LISTED ENTRIES below:

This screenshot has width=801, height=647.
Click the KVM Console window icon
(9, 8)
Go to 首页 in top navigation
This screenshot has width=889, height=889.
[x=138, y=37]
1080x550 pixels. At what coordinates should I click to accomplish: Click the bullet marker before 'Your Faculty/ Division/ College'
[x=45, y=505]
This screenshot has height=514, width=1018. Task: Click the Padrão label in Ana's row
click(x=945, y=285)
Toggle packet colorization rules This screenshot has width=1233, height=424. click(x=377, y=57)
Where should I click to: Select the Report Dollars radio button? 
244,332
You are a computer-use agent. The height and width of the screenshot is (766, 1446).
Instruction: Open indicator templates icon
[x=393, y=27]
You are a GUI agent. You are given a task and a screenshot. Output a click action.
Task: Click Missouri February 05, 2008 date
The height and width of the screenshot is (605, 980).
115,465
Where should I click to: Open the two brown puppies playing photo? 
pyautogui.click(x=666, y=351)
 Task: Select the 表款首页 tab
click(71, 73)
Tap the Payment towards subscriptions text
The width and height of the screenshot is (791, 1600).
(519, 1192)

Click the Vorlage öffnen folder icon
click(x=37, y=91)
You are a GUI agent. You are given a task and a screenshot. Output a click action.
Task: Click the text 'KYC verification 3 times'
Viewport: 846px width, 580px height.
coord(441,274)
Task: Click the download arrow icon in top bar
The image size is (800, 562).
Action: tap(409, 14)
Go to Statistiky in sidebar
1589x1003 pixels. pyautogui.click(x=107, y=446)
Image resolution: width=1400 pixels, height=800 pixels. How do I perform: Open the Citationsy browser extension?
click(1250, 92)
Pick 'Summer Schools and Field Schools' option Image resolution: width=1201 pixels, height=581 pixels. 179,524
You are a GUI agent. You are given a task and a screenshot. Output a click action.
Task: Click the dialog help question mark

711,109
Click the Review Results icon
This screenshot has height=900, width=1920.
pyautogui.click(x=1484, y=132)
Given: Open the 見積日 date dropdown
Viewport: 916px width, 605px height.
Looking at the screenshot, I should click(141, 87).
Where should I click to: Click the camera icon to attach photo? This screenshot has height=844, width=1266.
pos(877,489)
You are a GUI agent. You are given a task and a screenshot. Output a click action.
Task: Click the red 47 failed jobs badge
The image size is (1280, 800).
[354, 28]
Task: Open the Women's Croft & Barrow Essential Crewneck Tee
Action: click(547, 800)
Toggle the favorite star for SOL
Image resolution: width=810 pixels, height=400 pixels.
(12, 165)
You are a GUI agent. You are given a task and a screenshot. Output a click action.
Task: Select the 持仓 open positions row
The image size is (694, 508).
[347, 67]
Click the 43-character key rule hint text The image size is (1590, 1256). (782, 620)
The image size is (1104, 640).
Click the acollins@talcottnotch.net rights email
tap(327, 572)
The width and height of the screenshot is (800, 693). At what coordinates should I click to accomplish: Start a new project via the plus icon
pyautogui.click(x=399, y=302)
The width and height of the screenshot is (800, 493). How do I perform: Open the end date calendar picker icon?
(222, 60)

End of LISTED ENTRIES.

#### [PROMPT]
Using only the listing above, restate exactly the lines from the line containing "Image resolution: width=1400" through the line containing "Click the Review Results icon", both included.

#### [SOLUTION TO THIS EXERCISE]
Image resolution: width=1400 pixels, height=800 pixels. How do I perform: Open the Citationsy browser extension?
click(1250, 92)
Pick 'Summer Schools and Field Schools' option Image resolution: width=1201 pixels, height=581 pixels. 179,524
You are a GUI agent. You are given a task and a screenshot. Output a click action.
Task: Click the dialog help question mark

711,109
Click the Review Results icon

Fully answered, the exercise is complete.